Ritorno al passato – Una situazione che riporta la norma indietro di anni, non al 2019 ma addirittura al 1931, anno in cui fu promulgata la legge fascista per la tutela della sicurezza pubblica, che imponeva appunto l’uso della locuzione “genitore o chi ne fa le veci” per i documenti dei minori. Nel 2019, sotto il governo Conte I, il ministro dell’Interno Matteo Salvini era stato promotore di una campagna mediatica per il ritorno al termine padre e madre.

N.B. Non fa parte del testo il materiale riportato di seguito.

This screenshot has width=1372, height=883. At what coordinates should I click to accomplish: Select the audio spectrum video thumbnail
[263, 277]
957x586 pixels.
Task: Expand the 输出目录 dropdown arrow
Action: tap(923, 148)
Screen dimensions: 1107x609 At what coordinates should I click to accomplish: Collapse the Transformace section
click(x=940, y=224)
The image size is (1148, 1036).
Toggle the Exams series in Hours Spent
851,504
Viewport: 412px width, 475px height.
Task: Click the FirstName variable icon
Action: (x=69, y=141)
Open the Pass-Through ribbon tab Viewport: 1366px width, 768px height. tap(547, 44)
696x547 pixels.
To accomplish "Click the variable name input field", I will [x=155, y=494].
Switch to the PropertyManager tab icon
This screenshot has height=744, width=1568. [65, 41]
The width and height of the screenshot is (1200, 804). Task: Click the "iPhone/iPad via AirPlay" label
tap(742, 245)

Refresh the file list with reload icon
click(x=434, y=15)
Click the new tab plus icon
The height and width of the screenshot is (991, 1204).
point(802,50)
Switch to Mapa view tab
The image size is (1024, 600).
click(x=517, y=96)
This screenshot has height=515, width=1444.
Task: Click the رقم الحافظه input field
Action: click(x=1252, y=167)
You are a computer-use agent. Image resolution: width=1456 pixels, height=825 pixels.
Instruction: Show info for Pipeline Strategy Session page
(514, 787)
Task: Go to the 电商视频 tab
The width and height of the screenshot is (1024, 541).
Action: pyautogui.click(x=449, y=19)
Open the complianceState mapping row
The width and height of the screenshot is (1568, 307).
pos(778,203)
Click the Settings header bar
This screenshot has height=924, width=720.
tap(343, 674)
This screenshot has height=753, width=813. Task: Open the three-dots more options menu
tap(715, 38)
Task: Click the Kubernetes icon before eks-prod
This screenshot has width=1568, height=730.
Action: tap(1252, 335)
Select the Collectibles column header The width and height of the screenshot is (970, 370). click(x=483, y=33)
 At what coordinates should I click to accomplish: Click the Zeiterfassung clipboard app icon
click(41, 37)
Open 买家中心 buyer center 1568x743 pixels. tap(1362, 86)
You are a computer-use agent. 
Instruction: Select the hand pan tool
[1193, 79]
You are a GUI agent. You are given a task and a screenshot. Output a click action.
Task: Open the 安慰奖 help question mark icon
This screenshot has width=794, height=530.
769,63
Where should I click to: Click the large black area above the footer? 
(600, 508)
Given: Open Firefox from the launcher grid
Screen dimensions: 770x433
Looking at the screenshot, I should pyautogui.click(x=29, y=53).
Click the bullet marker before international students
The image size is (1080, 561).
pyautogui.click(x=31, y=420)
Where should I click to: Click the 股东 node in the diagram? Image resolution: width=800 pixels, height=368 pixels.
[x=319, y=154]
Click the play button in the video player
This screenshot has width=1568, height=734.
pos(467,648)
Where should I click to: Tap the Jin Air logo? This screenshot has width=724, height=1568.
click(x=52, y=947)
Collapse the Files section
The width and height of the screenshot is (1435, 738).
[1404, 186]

In occasione della Festa del Papà, lo slogan del segretario della Lega era stato: «Quanto è bella la parola papà?». Secondo Salvini, un ritorno ai bei tempi andati, ma in realtà fittizio visto che la decisione di utilizzare “genitore” sui documenti era stata presa proprio dal partito fascista negli anni Trenta

 

Le reazioni – Si sono scatenati sui social i partiti di opposizione che, oltre a lodare il lavoro della Cassazione, non hanno perso occasione per attaccare Salvini e la Lega. «Una sentenza storica che mette fine a una crociata ideologica», ha commentato Alessandro Zan, responsabile della segreteria nazionale del Pd. Sulla stessa linea anche Riccardo Magi di +Europa: «La Corte ha messo fine a una sentenza nata solo per discriminare. Salvini aveva detto di essere disposto a tutto pur di far scrivere “padre e madre” sui documenti, anche di essere chiamato troglodita». Sulla difensiva la Lega, nella figura della deputata Laura Ravetto, responsabile del dipartimento per le pari opportunità: «La Cassazione ha cancellato mamma e papà, per fortuna sono irrinunciabili per il buonsenso e per natura. Non ci arrenderemo mai».